I believe God is the Holy Trinity: the Father, Son and Holy Spirit. I can feel the Holy Spirit at work in my life in so many ways, helping to guide me through every season of life. I believe God is love. He loves us unconditionally through our brightest days and darkest moments. I was raised by a faithful family, baptized into RCPC as an infant, and have felt God’s pull on my life for as long as I can remember. I feel his love for me and forgiveness of my sins. I feel his desire for me to love all of his children and creatures. I feel his guidance when I am struggling or when I’m surprised with a new daunting opportunity. His presence is all consuming and loving. I believe in the sacraments of Baptism and Communion as a way for us to feel the real, affirming promise of God’s grace. I believe that Jesus was sent to us to see God’s love and for us to become disciples of an ever-loving God. I believe Jesus died on the cross to wash away our sins. I see and feel God everywhere: in my children, in my family, in nature, in the darkest days of grief, while sitting in a church pew, in scripture and hymns, and in this community. I see him everywhere. I am definitely not an expert in theology or the Reformation of the Presbyterian Church, but I know that he will be with me guiding me through this new journey of learning and discipleship. “So do not fear, for I am with you; do not be dismayed, for I am your God. I will strengthen you and help you; I will uphold you with my righteous right hand” Isaiah 41:10.

Mark Derbyshire

God’s love is expressed in the relationships He has with His only Son and the Holy Spirit. The love of the Son is unconditional, and it is only through grace that we can call Him Father/Dad. When we slow our breath, we experience God’s fullness and peace; and with each inhale and exhale He is present.

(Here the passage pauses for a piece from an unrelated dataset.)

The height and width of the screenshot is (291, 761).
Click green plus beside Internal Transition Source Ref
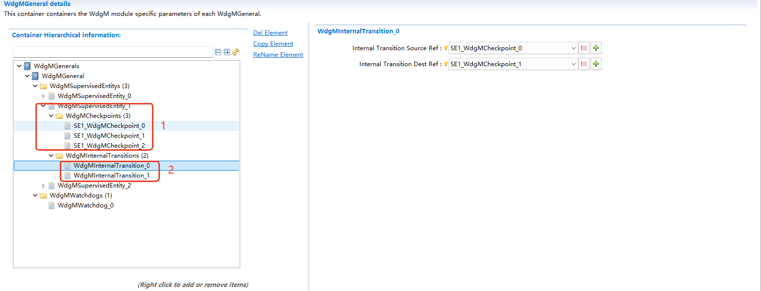[596, 48]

Jesus’ servant lordship serves as a model for how we make heaven on earth.

The Holy Spirit is spry, joyful and brings a deep sense of peace in my soul.

God has dealt with our sin once and for all and my imagination is not deep or wide or tall enough to understand how He saves us from ourselves. I only know that it is is not mine to judge how God’s love wins the day, but He does in spite of our humanity.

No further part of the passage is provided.